Nun ist eine weitere Technik aufgetaucht, die die langjährige Debatte entscheiden könnte: die Nutzung solarer Neutrinos.
Diese Teilchen entstehen durch Kernreaktionen im Kern der Sonne, die Wasserstoff in Helium umwandeln. Etwa 1 % der Sonnenenergie stammt aus Reaktionen mit Kohlenstoff, Stickstoff und Sauerstoff, die Wasserstoff in Helium umwandeln, dabei aber nicht verbraucht werden. Je mehr Kohlenstoff, Stickstoff und Sauerstoff die Sonne tatsächlich hat, desto mehr Neutrinos sollte dieser CNO-Zyklus emittieren.
Im Jahr 2020 gaben Wissenschaftler bekannt, dass Borexino, ein unterirdischer Detektor in Italien, diese CNO-Neutrinos entdeckt hatte (SN: 24.06.20). Jetzt haben Ludhova und seine Kollegen genügend Neutrinos aufgezeichnet, um zu berechnen, dass Kohlenstoff- und Stickstoffatome zusammen etwa 0,06 Prozent häufiger vorkommen als Wasserstoffatome in der Sonne, die erste Verwendung von Neutrinos zur Bestimmung der Zusammensetzung der Sonne.
Und obwohl diese Zahl klein klingt, ist sie sogar höher als die, die von Astronomen bevorzugt wird, die eine Sonne mit hohem Metallgehalt unterstützen. Und das ist 70 Prozent mehr als die Zahl, die eine metallarme Sonne haben sollte.
„Das ist ein sehr gutes Ergebnis“, sagt Marc Pinsonneault, ein Astronom an der Ohio State University in Columbus, der seit langem eine metallreiche Sonne unterstützt. „Sie konnten solide nachweisen, dass die aktuelle Lösung mit geringer Metallizität nicht mit den Daten übereinstimmt.“
Aufgrund von Unsicherheiten sowohl bei den beobachteten als auch bei den vorhergesagten Neutrinozahlen kann Borexino eine metallarme Sonne jedoch nicht vollständig ausschließen, sagt Ludhova.
Die neue Arbeit ist „eine deutliche Verbesserung“, sagt Gaël Buldgen, ein Astrophysiker an der Universität Genf in der Schweiz, der eine metallarme Sonne bevorzugt. Aber die vorhergesagten Zahlen von CNO-Neutrinos stammen von Modellen der Sonne, die er als zu stark vereinfacht kritisiert. Diese Modelle vernachlässigen die Rotation der Sonne, die eine Vermischung chemischer Elemente während ihrer Lebensdauer induzieren und die Menge an Kohlenstoff, Stickstoff und Sauerstoff in der Nähe des Sonnenzentrums verändern könnte, wodurch sich die vorhergesagte Anzahl von CNO-Neutrinos ändert, sagt Buldgen.

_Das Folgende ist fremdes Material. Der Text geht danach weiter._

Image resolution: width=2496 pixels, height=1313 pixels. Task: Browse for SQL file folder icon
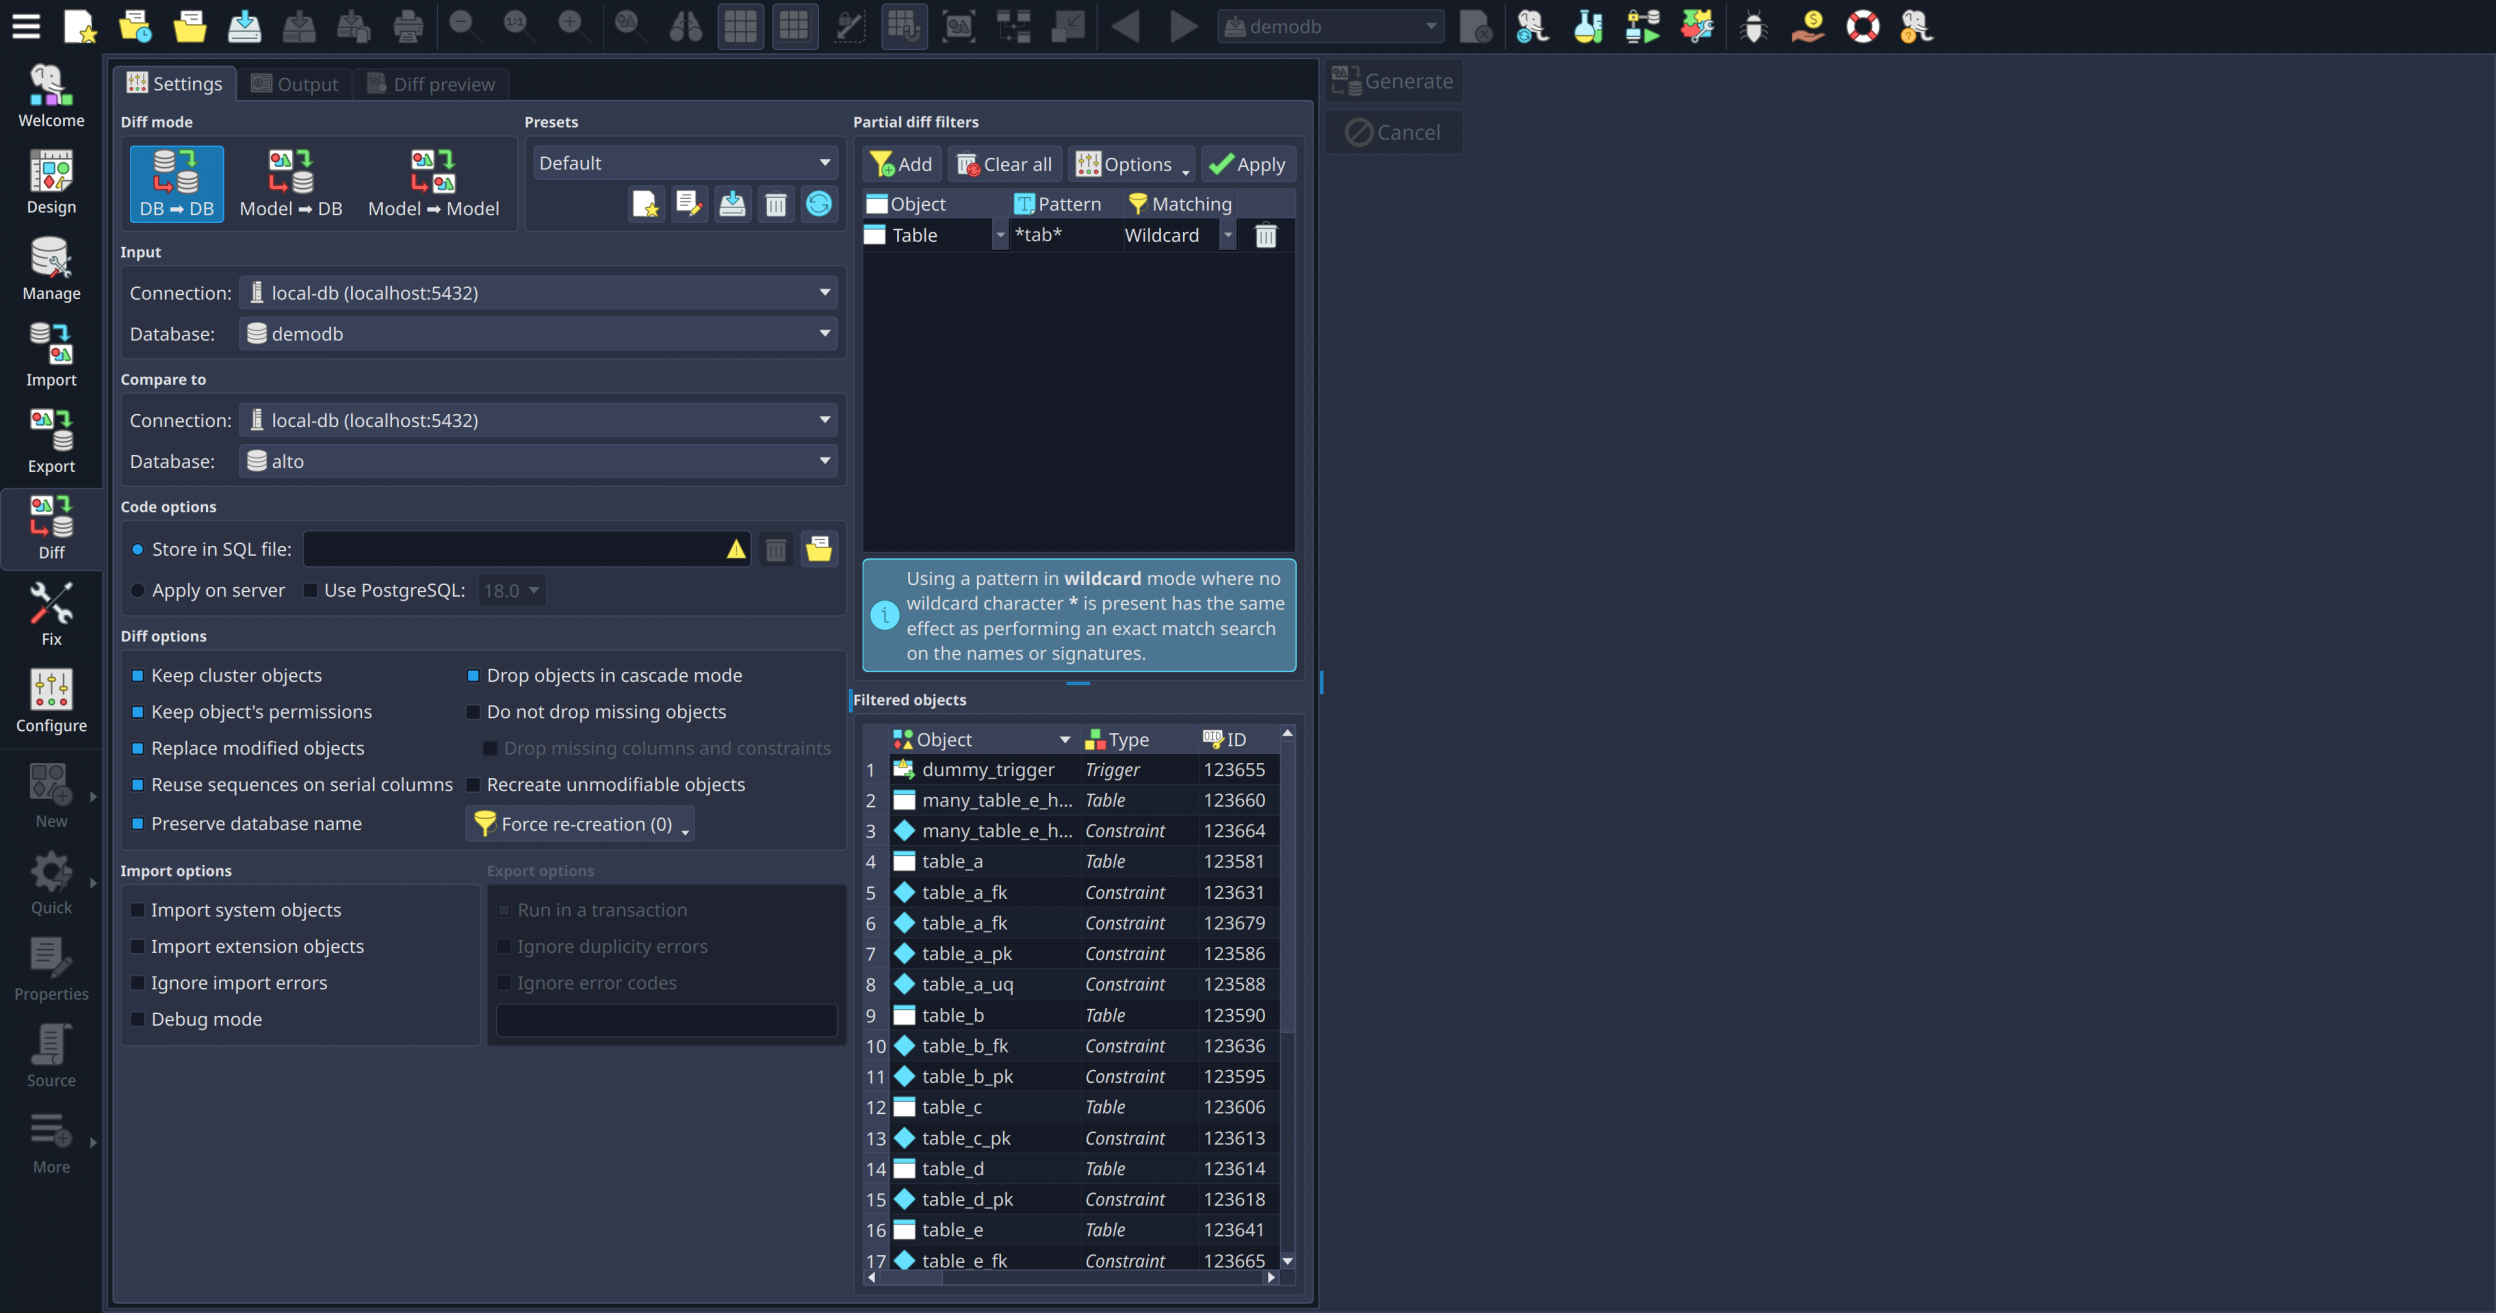(818, 549)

Weitere Beobachtungen zu Neutrinos seien für ein endgültiges Urteil erforderlich, sagt Ludhova. Borexino wurde 2021 geschlossen, aber zukünftige Experimente könnten die Lücke füllen.
Es geht um viel. „Wir diskutieren, woraus das Universum besteht“, sagt Pinsonneault, denn „die Sonne ist der Bezugspunkt für all unsere Studien.“
Wenn also die Sonne viel mehr Kohlenstoff, Stickstoff und Sauerstoff enthält, als derzeit angenommen wird, hat dies auch das gesamte Universum. „Das verändert unser Verständnis davon, wie Chemikalien hergestellt werden. Es verändert unser Verständnis davon, wie sich Sterne entwickeln und wie sie leben und sterben “, sagt Pinsonneault. Und fügt hinzu, es erinnert uns daran, dass selbst der am besten untersuchte Stern, unsere Sonne, immer noch Geheimnisse hat.